▶ [Aim of the exercise] Would you copy out each line of the records below that includes the word "Call"?

▶ [Excerpted records]
----------

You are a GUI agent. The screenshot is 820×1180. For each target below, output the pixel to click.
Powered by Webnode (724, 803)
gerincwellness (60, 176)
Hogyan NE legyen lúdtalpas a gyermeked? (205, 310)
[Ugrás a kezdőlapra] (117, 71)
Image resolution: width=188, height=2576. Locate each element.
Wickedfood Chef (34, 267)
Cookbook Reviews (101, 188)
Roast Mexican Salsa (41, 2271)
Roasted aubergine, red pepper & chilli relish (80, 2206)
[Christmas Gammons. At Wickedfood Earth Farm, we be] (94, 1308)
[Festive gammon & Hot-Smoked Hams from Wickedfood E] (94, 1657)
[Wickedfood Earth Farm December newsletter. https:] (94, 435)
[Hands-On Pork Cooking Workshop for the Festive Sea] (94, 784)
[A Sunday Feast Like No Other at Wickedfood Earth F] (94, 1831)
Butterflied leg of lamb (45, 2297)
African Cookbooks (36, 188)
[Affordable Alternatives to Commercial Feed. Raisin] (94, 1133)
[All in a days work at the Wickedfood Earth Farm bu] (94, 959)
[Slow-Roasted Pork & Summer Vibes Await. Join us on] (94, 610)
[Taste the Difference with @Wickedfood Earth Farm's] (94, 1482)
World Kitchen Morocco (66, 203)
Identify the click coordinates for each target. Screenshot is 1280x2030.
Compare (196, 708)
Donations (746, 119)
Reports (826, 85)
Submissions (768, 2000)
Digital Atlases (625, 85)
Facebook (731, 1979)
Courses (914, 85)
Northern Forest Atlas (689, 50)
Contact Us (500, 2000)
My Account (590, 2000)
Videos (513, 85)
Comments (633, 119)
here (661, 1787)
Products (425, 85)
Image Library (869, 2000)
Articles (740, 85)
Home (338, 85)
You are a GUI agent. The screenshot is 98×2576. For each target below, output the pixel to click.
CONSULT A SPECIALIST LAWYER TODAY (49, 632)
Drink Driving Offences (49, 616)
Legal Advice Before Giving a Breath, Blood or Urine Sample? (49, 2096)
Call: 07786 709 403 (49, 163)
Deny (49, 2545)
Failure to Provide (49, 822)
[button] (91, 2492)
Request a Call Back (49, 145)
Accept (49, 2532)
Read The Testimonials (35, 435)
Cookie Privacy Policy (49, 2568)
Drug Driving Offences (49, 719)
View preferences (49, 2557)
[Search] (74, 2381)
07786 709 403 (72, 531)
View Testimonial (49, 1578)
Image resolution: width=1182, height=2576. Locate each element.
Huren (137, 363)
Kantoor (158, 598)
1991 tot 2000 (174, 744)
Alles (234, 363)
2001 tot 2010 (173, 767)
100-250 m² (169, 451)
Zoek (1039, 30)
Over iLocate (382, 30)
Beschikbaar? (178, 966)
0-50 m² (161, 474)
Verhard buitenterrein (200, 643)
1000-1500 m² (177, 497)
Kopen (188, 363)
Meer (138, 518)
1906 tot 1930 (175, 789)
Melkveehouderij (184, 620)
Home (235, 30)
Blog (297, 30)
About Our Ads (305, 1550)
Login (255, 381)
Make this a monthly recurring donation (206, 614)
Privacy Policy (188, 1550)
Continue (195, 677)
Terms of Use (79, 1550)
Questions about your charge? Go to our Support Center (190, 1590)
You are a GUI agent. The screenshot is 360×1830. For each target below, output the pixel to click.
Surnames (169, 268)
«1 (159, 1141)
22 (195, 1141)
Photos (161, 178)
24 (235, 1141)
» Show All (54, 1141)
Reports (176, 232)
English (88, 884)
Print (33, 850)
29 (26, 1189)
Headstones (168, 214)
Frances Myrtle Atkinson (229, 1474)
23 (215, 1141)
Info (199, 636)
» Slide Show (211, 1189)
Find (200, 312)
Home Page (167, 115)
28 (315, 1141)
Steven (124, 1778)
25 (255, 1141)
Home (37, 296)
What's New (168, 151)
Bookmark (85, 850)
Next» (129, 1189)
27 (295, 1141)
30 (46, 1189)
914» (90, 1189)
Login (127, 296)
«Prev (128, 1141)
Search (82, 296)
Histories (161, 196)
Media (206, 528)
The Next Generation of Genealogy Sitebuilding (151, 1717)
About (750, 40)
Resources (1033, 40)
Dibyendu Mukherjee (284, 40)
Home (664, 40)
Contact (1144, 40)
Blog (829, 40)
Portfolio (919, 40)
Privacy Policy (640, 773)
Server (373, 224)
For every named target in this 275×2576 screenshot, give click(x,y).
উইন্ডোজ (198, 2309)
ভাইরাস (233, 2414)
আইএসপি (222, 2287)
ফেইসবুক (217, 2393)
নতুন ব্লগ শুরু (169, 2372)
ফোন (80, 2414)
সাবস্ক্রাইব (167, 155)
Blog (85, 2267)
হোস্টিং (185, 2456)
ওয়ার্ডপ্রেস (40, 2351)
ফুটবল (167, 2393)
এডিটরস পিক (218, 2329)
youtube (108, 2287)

----------

▶ [Exercise solution]
Call: 07786 709 403 (49, 163)
Request a Call Back (49, 145)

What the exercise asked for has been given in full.